# Goal:
Write out the part of the material that opens with the line containing "Task: Open the media/photos insert icon" and closes with the line containing "will (998, 17).", keeping every line, and shift each coordinate in the answers by adding 70 to it.

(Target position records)
****
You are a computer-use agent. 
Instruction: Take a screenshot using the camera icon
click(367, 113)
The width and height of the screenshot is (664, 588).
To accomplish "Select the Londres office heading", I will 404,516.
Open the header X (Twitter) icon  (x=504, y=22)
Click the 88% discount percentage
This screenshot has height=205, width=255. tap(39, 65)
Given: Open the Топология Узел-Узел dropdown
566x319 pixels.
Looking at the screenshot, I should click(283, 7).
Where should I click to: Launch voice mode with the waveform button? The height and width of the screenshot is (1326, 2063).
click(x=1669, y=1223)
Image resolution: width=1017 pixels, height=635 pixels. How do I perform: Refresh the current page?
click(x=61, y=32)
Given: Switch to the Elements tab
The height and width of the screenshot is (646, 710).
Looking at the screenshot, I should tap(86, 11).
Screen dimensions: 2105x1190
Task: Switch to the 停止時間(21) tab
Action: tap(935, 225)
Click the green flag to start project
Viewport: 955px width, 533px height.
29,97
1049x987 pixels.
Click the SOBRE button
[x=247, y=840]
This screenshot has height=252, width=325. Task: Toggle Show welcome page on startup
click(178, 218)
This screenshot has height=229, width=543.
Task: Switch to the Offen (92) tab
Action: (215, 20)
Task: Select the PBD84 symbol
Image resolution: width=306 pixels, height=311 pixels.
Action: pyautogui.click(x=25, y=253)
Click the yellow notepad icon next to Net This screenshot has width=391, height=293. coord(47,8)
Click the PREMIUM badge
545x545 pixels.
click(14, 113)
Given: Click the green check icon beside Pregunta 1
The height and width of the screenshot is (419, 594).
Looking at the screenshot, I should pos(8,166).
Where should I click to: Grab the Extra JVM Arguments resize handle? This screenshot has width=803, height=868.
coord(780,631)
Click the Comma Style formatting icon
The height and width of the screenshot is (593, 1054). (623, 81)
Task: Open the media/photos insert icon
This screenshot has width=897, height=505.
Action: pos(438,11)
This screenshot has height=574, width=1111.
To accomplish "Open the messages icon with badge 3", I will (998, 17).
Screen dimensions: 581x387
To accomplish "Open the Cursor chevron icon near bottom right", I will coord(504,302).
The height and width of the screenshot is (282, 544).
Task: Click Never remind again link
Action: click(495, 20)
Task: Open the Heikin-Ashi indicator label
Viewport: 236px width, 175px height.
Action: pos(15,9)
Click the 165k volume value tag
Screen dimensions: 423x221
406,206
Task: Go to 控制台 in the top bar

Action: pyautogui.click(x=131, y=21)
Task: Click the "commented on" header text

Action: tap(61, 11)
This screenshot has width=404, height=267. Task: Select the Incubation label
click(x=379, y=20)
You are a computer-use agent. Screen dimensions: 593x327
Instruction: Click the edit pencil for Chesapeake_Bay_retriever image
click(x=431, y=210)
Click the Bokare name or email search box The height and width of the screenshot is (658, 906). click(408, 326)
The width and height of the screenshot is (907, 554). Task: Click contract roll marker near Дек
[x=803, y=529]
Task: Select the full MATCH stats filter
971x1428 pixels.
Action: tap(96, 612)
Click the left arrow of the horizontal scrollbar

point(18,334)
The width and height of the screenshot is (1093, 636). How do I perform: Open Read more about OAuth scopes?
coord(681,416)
****
# Reply to the task:
Task: Open the media/photos insert icon
This screenshot has width=897, height=505.
Action: pos(508,81)
This screenshot has height=574, width=1111.
To accomplish "Open the messages icon with badge 3", I will (1068, 87).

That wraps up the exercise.